• Work request
Give back the records that follow exactly, images excluded.
━━━━━ Study material ━━━━━
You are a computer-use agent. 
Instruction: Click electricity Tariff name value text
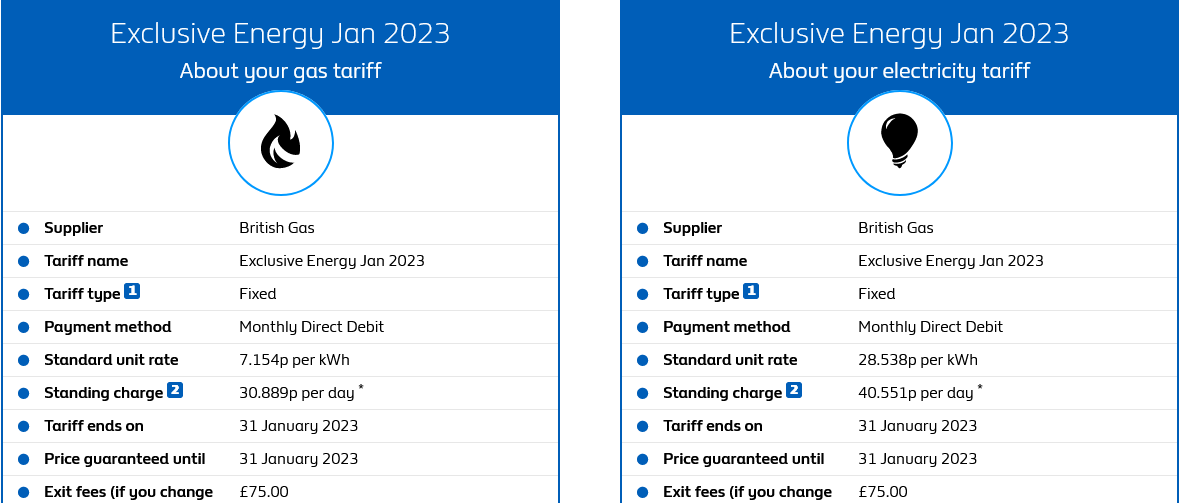click(950, 261)
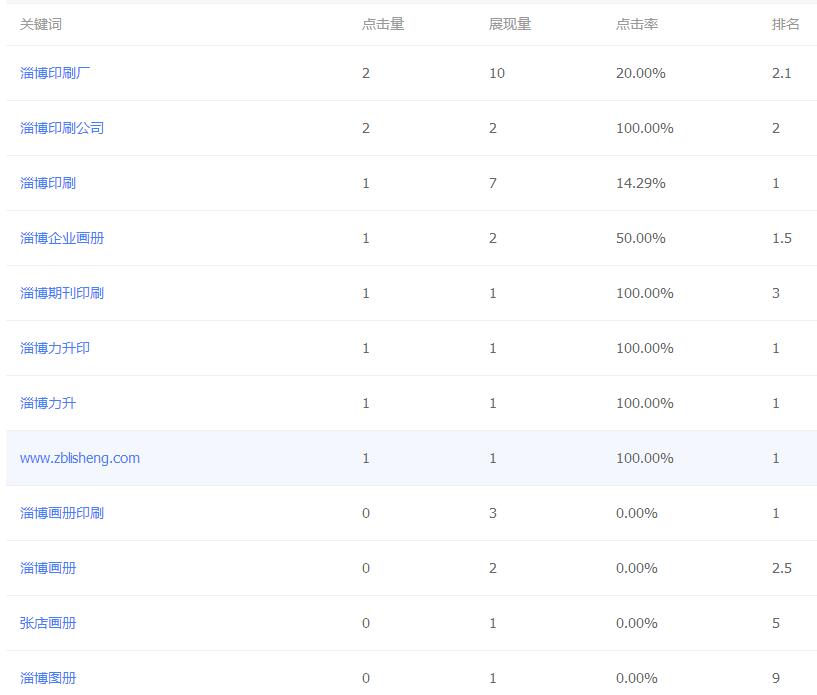Click the 20.00% click-rate value

coord(640,73)
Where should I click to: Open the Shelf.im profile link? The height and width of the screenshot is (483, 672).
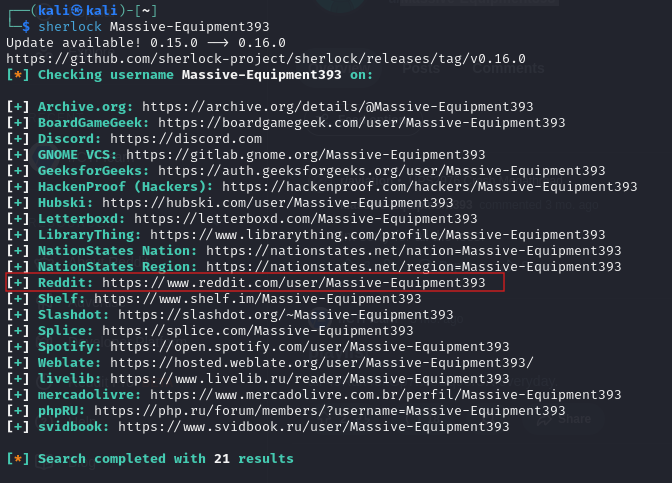click(258, 298)
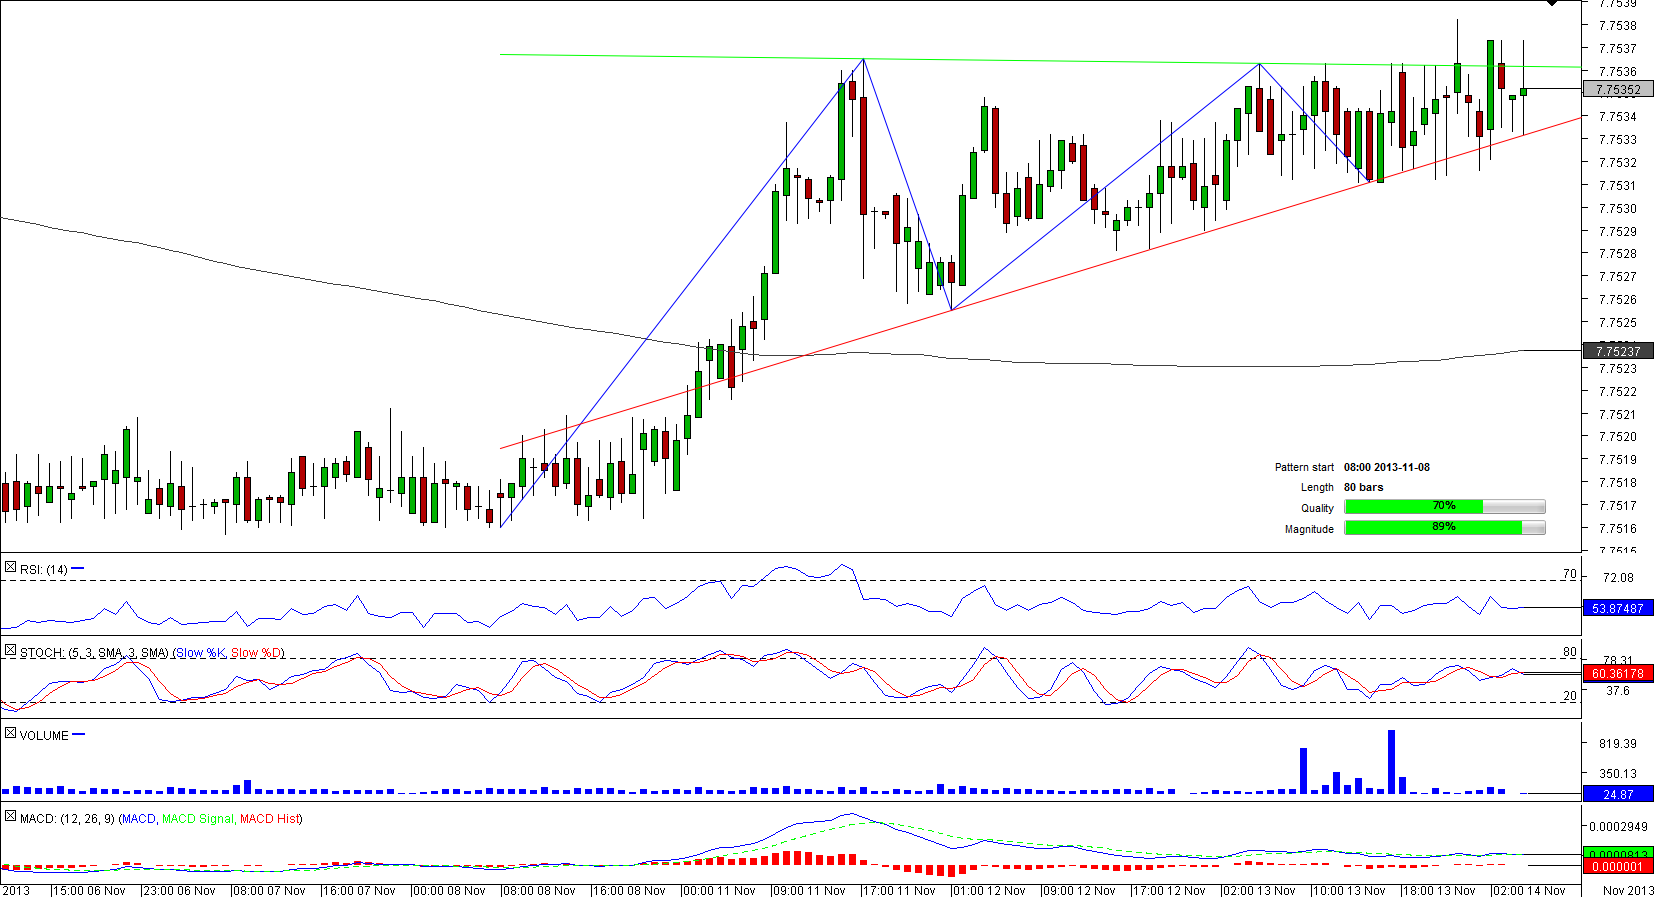Image resolution: width=1655 pixels, height=897 pixels.
Task: Click the blue volume value tag 24.87
Action: [1618, 795]
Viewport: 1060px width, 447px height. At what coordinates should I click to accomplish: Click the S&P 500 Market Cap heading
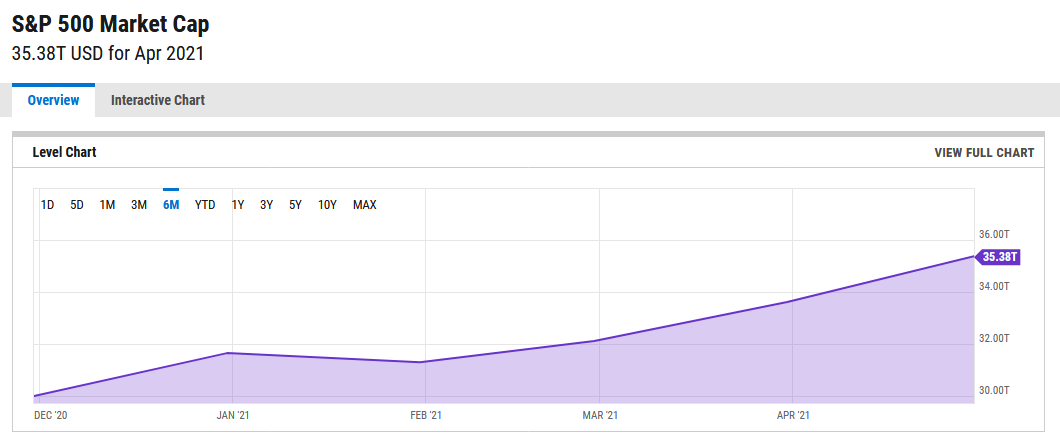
━━━━━
• Answer to this problem
You are a computer-use agent. 
Instruction: Click electricity Tariff name value text
click(950, 261)
Click the 20.00% click-rate value

coord(640,73)
Where should I click to: Open the Shelf.im profile link? The height and width of the screenshot is (483, 672).
click(258, 298)
Image resolution: width=1655 pixels, height=897 pixels.
Task: Click the blue volume value tag 24.87
Action: [1618, 795]
Viewport: 1060px width, 447px height. At what coordinates should I click to accomplish: Click the S&P 500 Market Cap heading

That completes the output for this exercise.